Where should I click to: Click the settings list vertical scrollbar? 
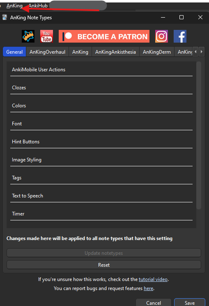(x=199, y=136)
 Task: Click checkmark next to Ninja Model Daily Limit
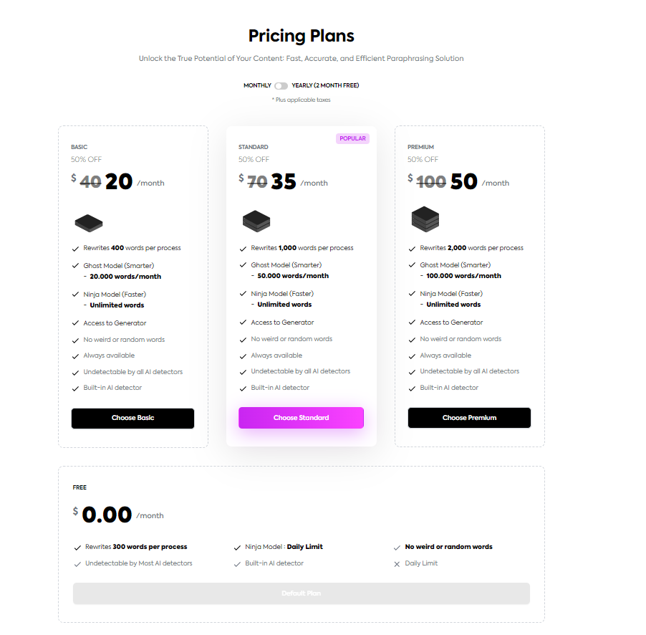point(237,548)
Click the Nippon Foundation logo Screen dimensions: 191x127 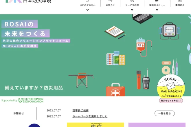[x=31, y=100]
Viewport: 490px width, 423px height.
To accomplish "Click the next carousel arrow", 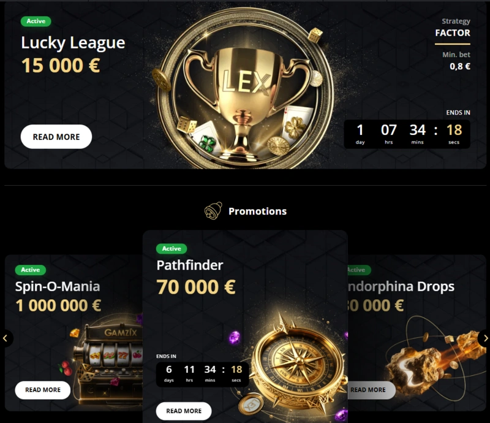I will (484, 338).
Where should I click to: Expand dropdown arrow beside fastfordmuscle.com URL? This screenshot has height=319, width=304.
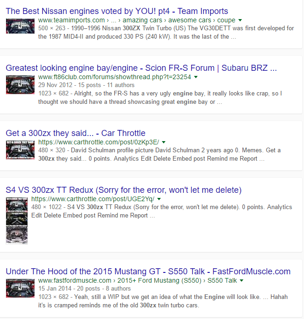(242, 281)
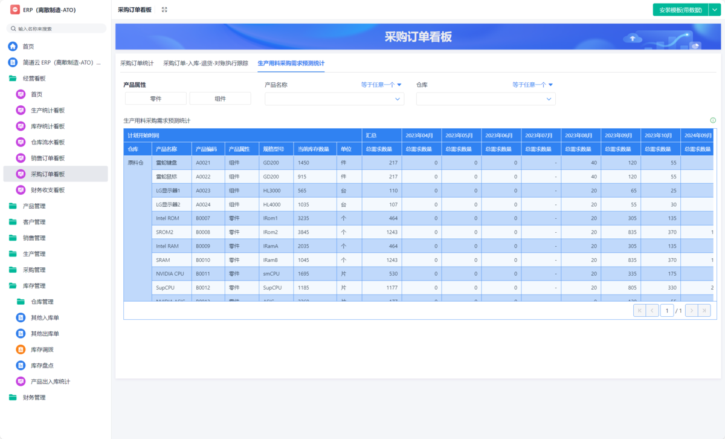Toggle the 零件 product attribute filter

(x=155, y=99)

-----

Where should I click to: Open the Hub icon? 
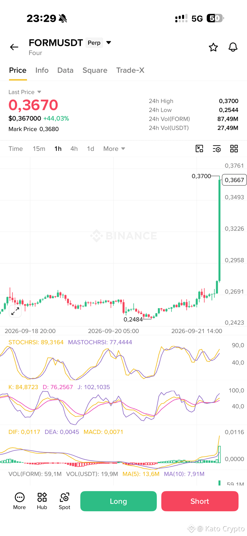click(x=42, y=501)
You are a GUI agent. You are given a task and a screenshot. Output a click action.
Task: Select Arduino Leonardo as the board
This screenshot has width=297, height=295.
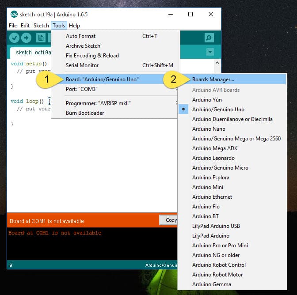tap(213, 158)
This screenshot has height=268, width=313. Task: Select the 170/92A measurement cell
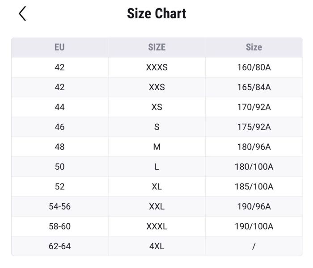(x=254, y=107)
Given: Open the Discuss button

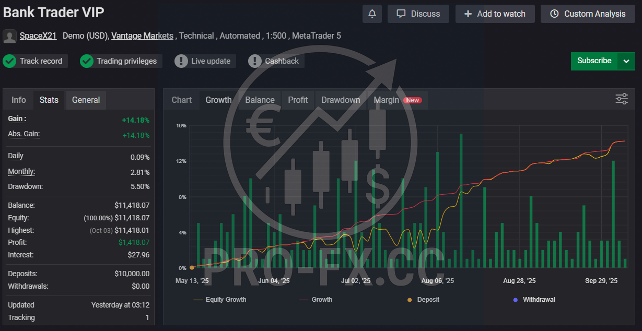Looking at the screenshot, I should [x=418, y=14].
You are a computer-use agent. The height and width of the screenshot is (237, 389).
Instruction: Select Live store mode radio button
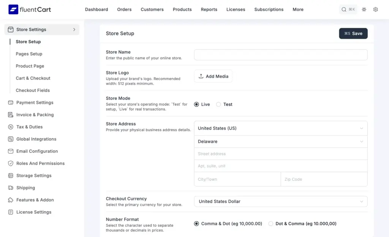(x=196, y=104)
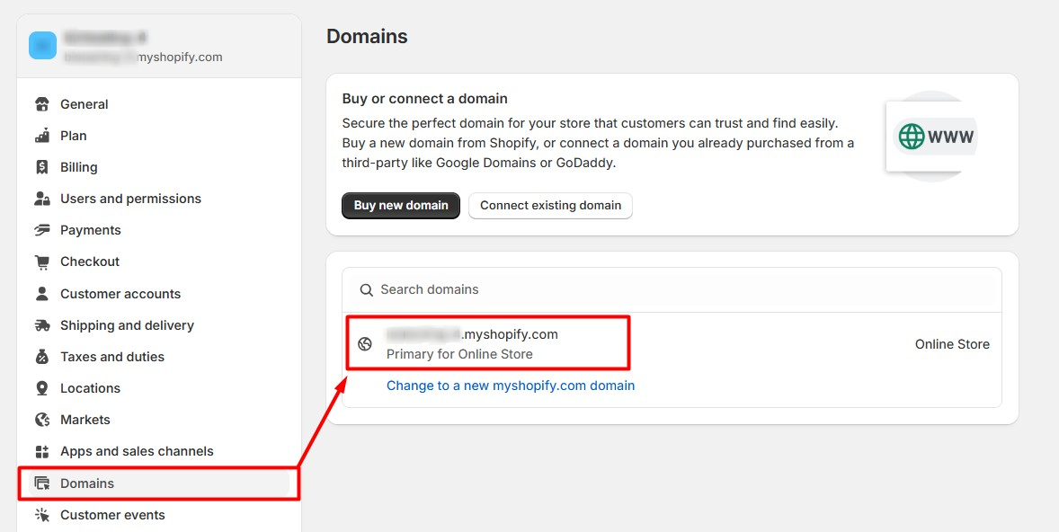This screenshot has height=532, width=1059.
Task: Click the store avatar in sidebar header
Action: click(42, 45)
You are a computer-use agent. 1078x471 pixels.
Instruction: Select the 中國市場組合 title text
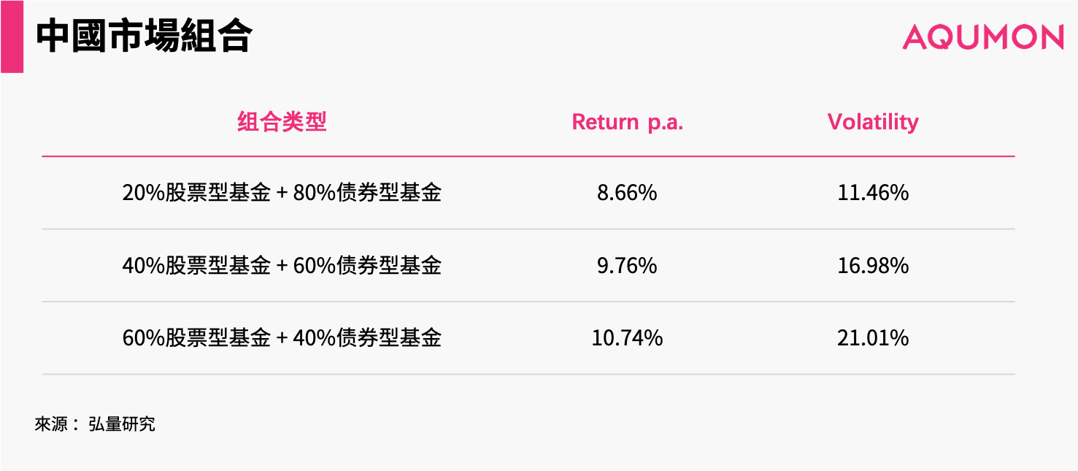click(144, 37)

-----

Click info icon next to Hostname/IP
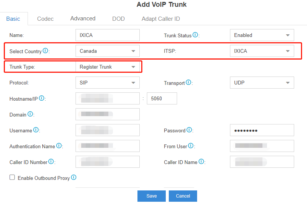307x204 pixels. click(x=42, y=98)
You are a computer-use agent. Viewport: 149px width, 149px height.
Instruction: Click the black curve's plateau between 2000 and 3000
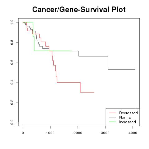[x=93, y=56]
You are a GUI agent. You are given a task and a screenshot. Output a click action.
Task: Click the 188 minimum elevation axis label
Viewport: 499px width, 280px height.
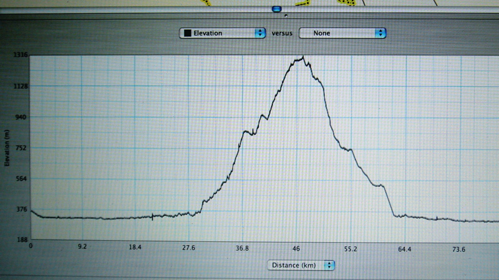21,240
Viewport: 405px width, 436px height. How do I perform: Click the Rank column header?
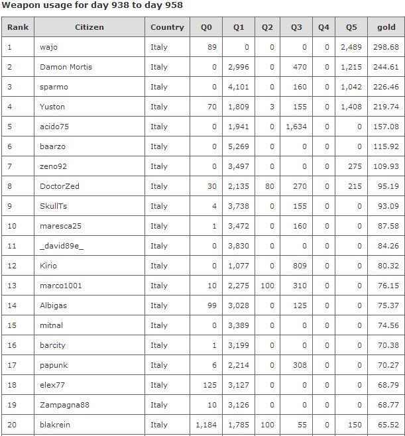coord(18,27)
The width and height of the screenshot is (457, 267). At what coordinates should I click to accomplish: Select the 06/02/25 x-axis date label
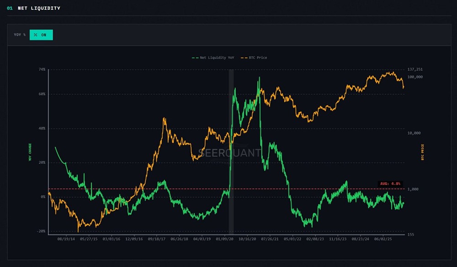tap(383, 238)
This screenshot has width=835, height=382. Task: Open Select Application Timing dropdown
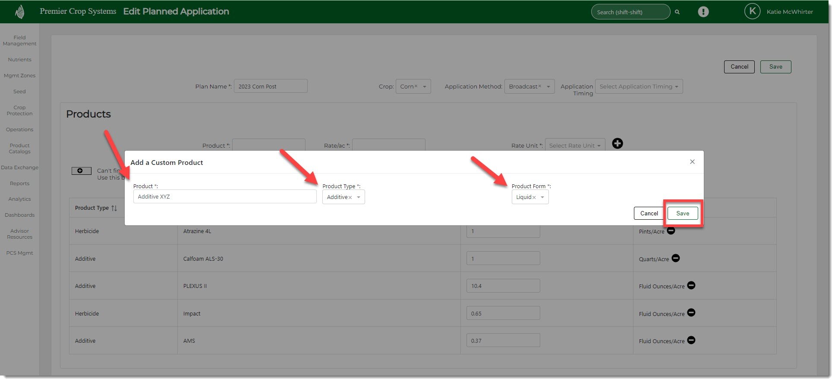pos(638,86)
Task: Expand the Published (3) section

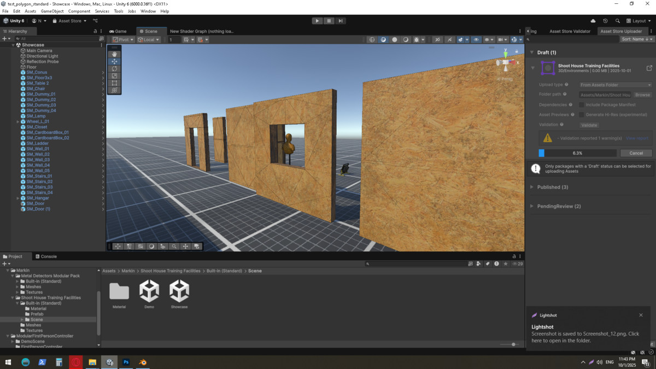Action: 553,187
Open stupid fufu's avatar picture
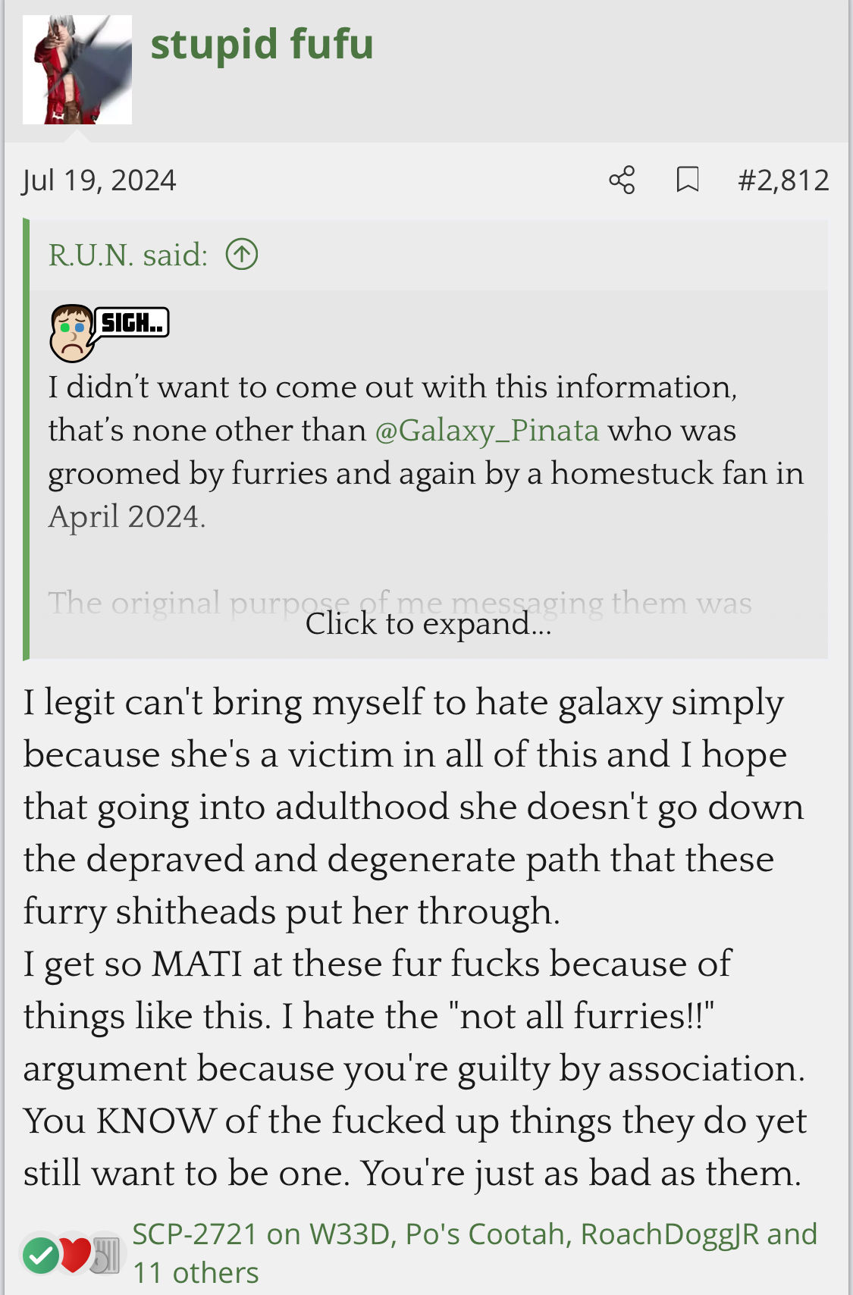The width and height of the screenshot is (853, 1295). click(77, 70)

-----

Find and copy each line of the material that holds the word "computer".

REPLY TO THE TASK:
You are a computer-use agent. The height and width of the screenshot is (237, 389).
You are a computer-use agent. 1078x471 pixels.
You are a computer-use agent. Viewport: 149px width, 149px height.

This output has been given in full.